How mum got her life back from grip of addiction

Tracy Dixon
Tracy Dixon now helps people going through addiction recovery [Tracy Dixon]

Tracy Dixon did not have an easy start in life. Her parents were alcoholics and there was violence and trauma when she was growing up. Tracy started drinking when she was 12 years old and would drink to excess, even at that early age. By the time she was 17, she was a heroin addict.

Looking back, Ms Dixon, 45, from Middlesbrough, knows substance use recovery organisation, Recovery Connections, saved her life.

She had her first child when she was 21 years old.

"I struggled with being a mum because of the way my addiction took hold, and it just escalated, it continued to get worse," Ms Dixon said.

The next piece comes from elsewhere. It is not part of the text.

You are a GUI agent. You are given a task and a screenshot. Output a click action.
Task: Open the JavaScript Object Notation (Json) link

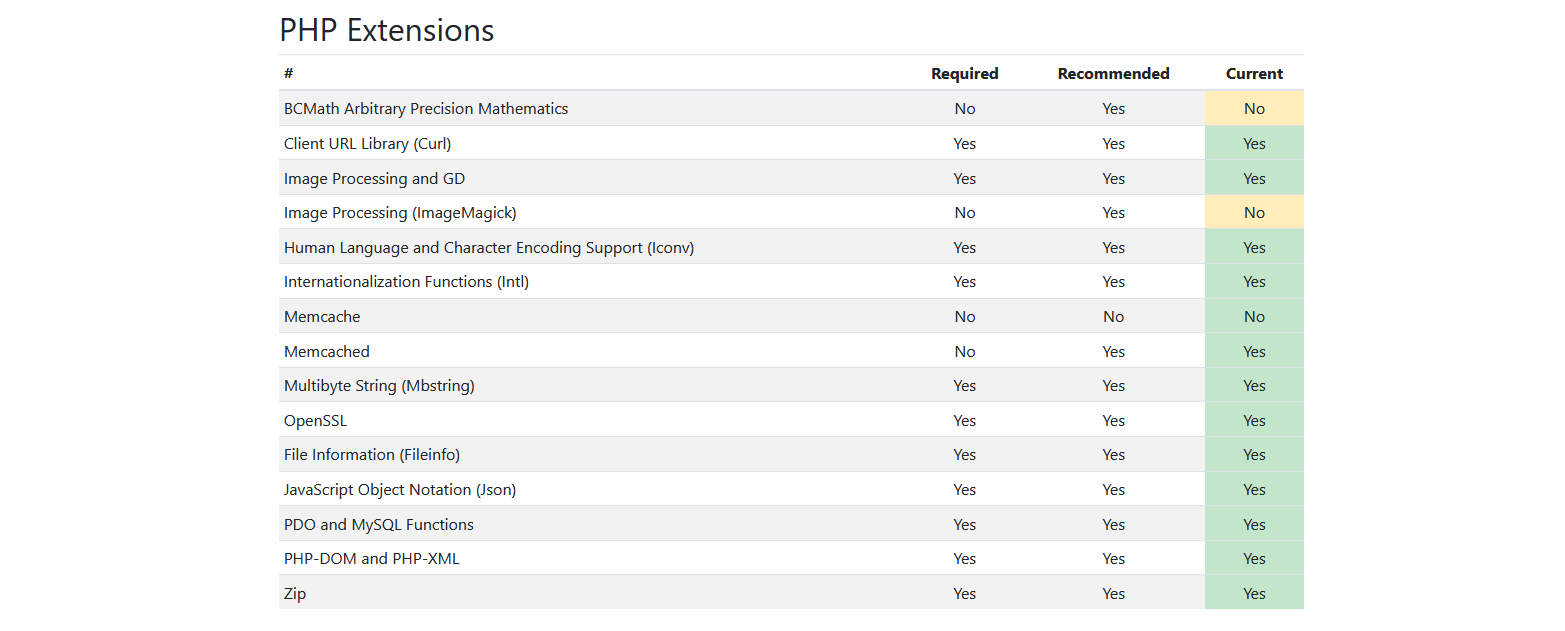pyautogui.click(x=400, y=489)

By the time she had her fifth child, her children had to go and stay with their paternal family.

She said: "It was during that point that I felt I had no fight in me, nothing left. I couldn't see my children at this point, so I had absolutely given up."

Ms Dixon said she felt "utterly powerless".

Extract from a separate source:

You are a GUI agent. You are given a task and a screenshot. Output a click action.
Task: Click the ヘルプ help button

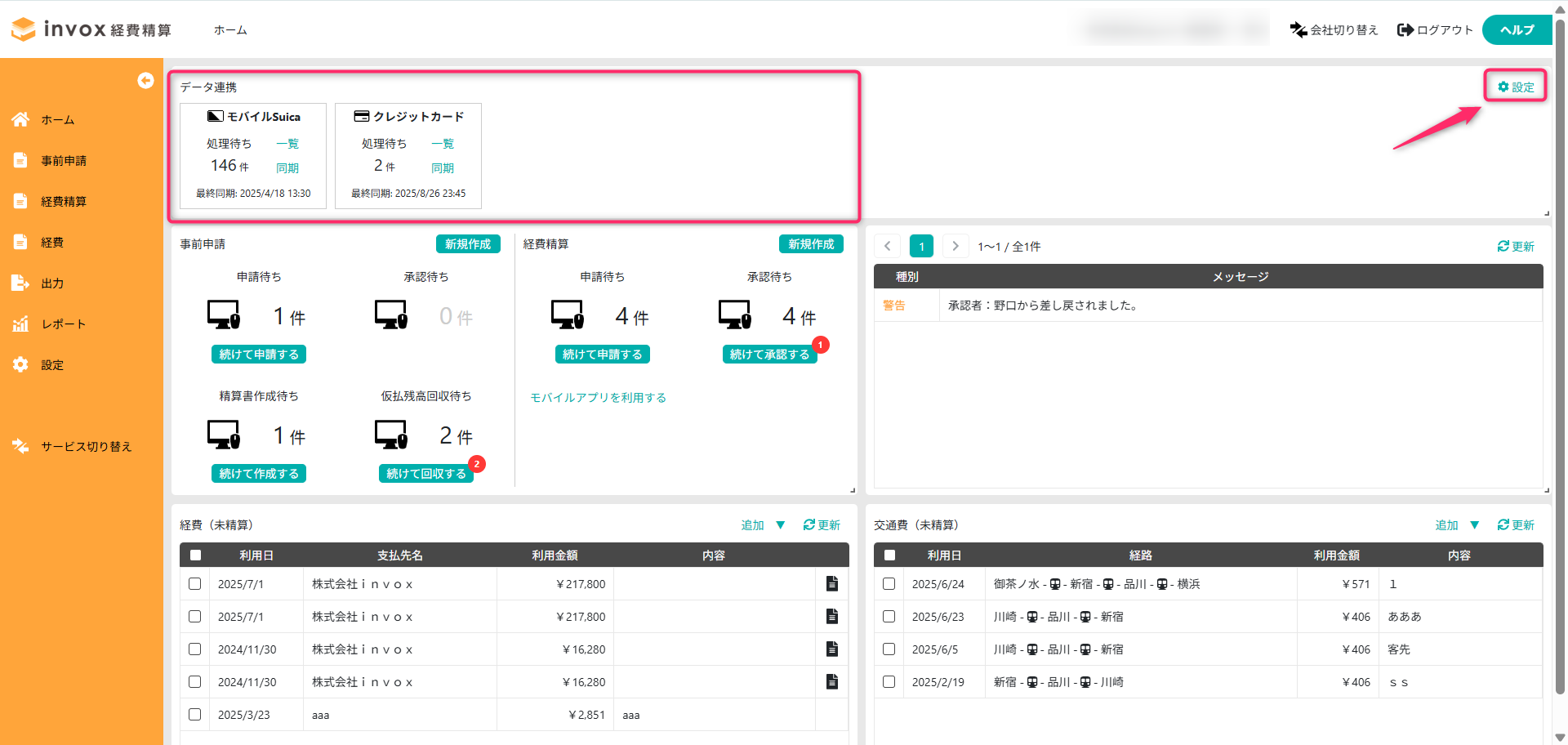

"Then I just felt this really soft, gentle voice, and I don't know what it was or who it was, but it was saying, 'get up and fight!'"

'We start to live'

That is how she first came into contact with Recovery Connections, based in Middlesbrough, with teams in Gateshead, Stockton and Sunderland.

It was founded by members of the local recovery community and offered peer-to-peer support and rehab.

Ms Dixon said she went to the rehab and it helped her "get her life back".

She got to be with her children again, her family connections started to recover and she created a new network of friends.

"We get into recovery and we start to live," Ms Dixon said.

A year after she left rehab, she applied to become a community coach in Middlesbrough, eventually working in Gateshead and Darlington as a service manager.

She said: "I think the beauty of our organisation is that it's okay not to know, because we all come from that same place. We understand how difficult that place was.

"You're empowered to make good choices, take leaps of faith, and we're encouraged to become who we're supposed to be."

Tracy and other Recovery Connections workers
Ms Dixon said shared experience helped the team do their work [Recovery Connections]

The organisation is currently looking to recruit more people to help coach those recovering from addiction.

Several full-time roles are available in Redcar, and at their other sites in the north-east of England.

CEO of Recovery Connections Dot Smith said the team welcomed applicants from a "wide" range of backgrounds, including those with experience of "addiction, homelessness, and the criminal justice system".

"You’ll be making a positive difference in the lives of local people, their families, and the wider community," she said.